◆ **Aim of the task**
Please quote exactly the opening lines of the data, from the first line to the one where "This screenshot has height=583, width=1024." appears.

◆ **Records provided**

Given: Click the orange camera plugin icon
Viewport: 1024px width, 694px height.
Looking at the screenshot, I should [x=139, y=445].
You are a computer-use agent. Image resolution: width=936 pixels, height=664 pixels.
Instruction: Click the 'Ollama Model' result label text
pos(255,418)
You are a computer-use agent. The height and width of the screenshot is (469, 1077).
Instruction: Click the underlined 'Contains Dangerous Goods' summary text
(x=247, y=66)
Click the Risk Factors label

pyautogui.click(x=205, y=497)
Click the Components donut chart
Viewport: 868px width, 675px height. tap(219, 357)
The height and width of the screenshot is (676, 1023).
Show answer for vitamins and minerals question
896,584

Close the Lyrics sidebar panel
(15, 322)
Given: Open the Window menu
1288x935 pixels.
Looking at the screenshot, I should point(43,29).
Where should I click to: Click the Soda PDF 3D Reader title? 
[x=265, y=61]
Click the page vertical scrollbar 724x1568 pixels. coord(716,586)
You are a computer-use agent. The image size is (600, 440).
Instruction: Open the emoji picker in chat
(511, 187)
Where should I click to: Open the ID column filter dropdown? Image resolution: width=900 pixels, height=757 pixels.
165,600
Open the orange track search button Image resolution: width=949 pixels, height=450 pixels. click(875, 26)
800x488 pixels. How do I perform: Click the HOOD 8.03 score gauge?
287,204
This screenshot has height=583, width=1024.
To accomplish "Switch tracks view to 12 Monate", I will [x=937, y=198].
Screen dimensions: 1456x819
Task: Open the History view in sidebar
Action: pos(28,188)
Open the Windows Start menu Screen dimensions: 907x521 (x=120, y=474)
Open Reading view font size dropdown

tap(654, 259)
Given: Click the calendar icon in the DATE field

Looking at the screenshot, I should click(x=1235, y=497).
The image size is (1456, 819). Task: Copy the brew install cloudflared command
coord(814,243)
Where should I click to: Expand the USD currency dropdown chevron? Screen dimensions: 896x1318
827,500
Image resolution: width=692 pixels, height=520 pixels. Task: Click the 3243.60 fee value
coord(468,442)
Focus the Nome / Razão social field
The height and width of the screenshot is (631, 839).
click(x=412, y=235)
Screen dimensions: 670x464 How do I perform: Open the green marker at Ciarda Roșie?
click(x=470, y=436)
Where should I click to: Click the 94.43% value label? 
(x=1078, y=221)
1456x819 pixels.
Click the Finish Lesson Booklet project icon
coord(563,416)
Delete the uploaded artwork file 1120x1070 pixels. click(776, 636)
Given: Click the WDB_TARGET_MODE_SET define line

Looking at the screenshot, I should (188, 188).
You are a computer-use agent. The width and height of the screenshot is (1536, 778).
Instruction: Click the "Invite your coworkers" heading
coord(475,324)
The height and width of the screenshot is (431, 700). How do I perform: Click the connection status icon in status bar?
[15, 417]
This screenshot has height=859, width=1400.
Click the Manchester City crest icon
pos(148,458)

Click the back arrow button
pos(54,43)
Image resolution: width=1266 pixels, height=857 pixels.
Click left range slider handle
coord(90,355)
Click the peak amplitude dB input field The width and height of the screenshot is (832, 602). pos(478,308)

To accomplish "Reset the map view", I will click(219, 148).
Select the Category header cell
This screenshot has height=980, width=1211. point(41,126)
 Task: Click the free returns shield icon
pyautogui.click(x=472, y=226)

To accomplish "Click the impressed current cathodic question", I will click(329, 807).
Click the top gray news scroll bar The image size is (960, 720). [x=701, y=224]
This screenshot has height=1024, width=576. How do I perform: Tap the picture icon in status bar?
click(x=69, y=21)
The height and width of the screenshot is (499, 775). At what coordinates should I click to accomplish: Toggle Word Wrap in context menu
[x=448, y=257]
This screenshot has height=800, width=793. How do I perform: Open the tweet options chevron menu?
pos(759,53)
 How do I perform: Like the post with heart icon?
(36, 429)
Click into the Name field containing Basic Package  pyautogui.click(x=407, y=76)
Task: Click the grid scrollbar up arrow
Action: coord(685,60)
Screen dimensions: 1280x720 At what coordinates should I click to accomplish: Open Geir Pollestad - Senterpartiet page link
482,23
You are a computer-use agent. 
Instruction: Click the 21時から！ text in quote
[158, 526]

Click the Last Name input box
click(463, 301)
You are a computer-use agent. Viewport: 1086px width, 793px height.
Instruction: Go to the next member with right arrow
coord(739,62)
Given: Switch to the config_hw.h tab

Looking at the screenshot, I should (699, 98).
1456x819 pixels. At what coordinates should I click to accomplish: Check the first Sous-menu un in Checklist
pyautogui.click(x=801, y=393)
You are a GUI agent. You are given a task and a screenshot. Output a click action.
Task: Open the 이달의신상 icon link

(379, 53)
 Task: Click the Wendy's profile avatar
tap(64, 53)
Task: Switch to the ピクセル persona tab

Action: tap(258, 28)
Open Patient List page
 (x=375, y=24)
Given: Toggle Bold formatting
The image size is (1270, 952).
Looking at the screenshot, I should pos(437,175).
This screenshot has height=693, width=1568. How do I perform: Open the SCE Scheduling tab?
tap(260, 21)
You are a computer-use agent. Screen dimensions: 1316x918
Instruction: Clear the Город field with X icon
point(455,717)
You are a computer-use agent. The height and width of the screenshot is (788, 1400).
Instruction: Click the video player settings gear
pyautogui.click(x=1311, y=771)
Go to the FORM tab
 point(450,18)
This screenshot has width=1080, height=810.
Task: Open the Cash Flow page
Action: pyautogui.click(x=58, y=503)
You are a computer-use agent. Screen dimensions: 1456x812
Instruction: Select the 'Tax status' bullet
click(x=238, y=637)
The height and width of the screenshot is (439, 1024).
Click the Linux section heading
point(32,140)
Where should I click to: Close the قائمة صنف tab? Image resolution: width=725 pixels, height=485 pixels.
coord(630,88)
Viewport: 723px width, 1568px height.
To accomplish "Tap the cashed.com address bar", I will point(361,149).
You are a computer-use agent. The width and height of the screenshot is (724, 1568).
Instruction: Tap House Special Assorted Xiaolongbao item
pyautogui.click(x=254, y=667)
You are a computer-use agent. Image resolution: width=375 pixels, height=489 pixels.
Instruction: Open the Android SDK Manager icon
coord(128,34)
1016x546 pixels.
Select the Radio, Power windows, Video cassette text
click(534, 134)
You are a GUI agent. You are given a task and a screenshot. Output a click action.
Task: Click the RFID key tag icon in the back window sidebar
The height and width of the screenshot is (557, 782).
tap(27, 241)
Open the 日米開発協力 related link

◆ **Solution for this task**
Given: Click the orange camera plugin icon
Viewport: 1024px width, 694px height.
Looking at the screenshot, I should [x=139, y=445].
You are a computer-use agent. Image resolution: width=936 pixels, height=664 pixels.
Instruction: Click the 'Ollama Model' result label text
pos(255,418)
You are a computer-use agent. The height and width of the screenshot is (469, 1077).
Instruction: Click the underlined 'Contains Dangerous Goods' summary text
(x=247, y=66)
Click the Risk Factors label

pyautogui.click(x=205, y=497)
Click the Components donut chart
Viewport: 868px width, 675px height. tap(219, 357)
The height and width of the screenshot is (676, 1023).
Show answer for vitamins and minerals question
896,584

Close the Lyrics sidebar panel
(15, 322)
Given: Open the Window menu
1288x935 pixels.
Looking at the screenshot, I should point(43,29).
Where should I click to: Click the Soda PDF 3D Reader title? 
[x=265, y=61]
Click the page vertical scrollbar 724x1568 pixels. coord(716,586)
You are a computer-use agent. The image size is (600, 440).
Instruction: Open the emoji picker in chat
(511, 187)
Where should I click to: Open the ID column filter dropdown? Image resolution: width=900 pixels, height=757 pixels.
165,600
Open the orange track search button Image resolution: width=949 pixels, height=450 pixels. click(875, 26)
800x488 pixels. How do I perform: Click the HOOD 8.03 score gauge?
287,204
This screenshot has height=583, width=1024.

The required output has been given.